Les jardins privés sont arrosés grâce à de l’eau tirée à la main de puits.

Élevage[modifier | modifier le code]

Au sein de l’agriculture byzantine, l’élevage apparaît comme un facteur prépondérant de différenciation sociale : tandis que les riches propriétaires possèdent de grands nombres d’ovins et de bovins, l’exploitant agricole voit dans la détention d’une simple paire de bœufs la condition nécessaire à sa subsistance et à son indépendance économique. À cette paire de bœufs s’ajoute parfois une chèvre ou une brebis, et quelques porcs.

Dans les villages, les bêtes sont quotidiennement emmenées aux pâturages par le bouvier local et la meilleure saison est alors celle qui sépare la moisson des labours : les bêtes mangent la paille et abandonnent leur fumure. En dehors de cette période, aucune vaine pâture n’est possible. Les animaux ne peuvent cependant paître que sur les zones en friche et dans les bois, tout en y occasionnant des dommages considérables sans apporter d’amélioration au terroir cultivé.

Les animaux ne sont, par ailleurs, pas d’une très grande qualité : moutons et porcs sont à l’état semi-sauvage et compensés pour l’alimentation par la basse-cour. Cette situation s’explique par la mauvaise organisation et la médiocrité des terrains, autant que par le prix souvent exorbitant des animaux.

Dans ces conditions, seuls les riches peuvent pratiquer l’élevage spéculatif destiné au ravitaillement en viande des cités, à la laine et au cuir, à la fourniture des animaux de trait.

Exploitation paysanne[modifier | modifier le code]

L’état technologique des campagnes byzantines correspond à l’âge d'or de la petite exploitation paysanne, indépendante et familiale qui se regroupe avec d'autres au sein du village. L’exploitation familiale s’entend cependant au sens étroit : deux ou trois générations tout au plus, l’exploitation d'une famille nombreuse se divisant au moment de l’héritage.

L’exploitation familiale se compose en général d'une seule maison, où les animaux sont séparés des hommes ; elle est toujours accompagnée d’un jardin, aucune exploitation paysanne ne vivant sans jardin. Elle détient des parcelles dans des zones cultivables agricoles.

Villages[modifier | modifier le code]

Les exploitations paysannes sont généralement regroupées en villages, qui sont alors la forme dominante de l’habitat. Certains paysans aisés parviennent cependant à vivre à l’écart, au milieu de leurs terres ; d’autres sont contraints de s’installer en bordure de leurs champs, faute de jardin au chef-lieu du village.

Structure[modifier | modifier le code]

Le village byzantin est formé de maisons regroupées et ceintes de fossés et de palissades : soit les maisons sont au milieu de leur jardin, soit les maisons se regroupent en village, auquel cas les jardins se trouvent en périphérie.

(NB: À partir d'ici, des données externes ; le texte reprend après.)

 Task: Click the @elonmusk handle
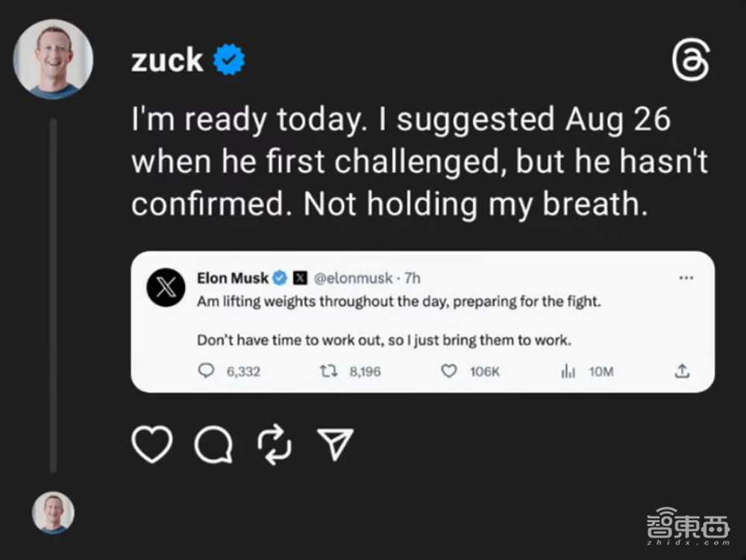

Les zones de culture sont parfois interrompues de fermes isolées ou de hameaux.

Société villageoise[modifier | modifier le code]

Le village est une société solidaire et diversifiée : même si on met de côté les esclaves, il présente une grande palette sociale.

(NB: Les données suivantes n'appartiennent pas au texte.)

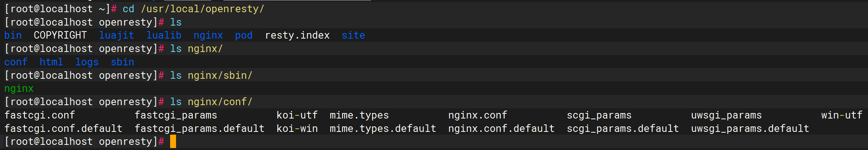Click the 'sbin' directory entry

pos(122,62)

Les villageois se répartissent en deux grands groupes : ceux qui sont propriétaires de leur exploitation et ceux qui n'en sont que locataires. Parmi ceux-ci, les emphytéotes laissent peu à peu la place aux parèques. Ce sont des paysans libres qui détiennent la terre de façon inamovible moyennant un loyer.

En dehors des prêtres, qui occupent une place d'honneur, certains villageois constituent l'élite locale : il en va ainsi des propriétaires, qui s'intitulent sur les actes officiels « maîtres de maison ».

Au XIIe siècle, le paysan byzantin reste libre en droit : il circule à son gré, lègue et vend sa terre à sa guise, jouit des mêmes garanties juridiques que tout autre sujet du Basileus. Mais les épidémies, les guerres, les troubles intérieurs, la pression des grands propriétaires entraînent exode rural et baisse démographique que ne compensent pas les arrivées d’Asie Mineure occupée. Les dunatoi (puissants) mènent une âpre lutte pour les attirer sur leurs domaines et en faire leur parèques. Le pouvoir réagit car compte tenu des exemptions fiscales dont jouissent les puissants, chaque parèque est un contribuable de moins[1].

Essor urbain[modifier | modifier le code]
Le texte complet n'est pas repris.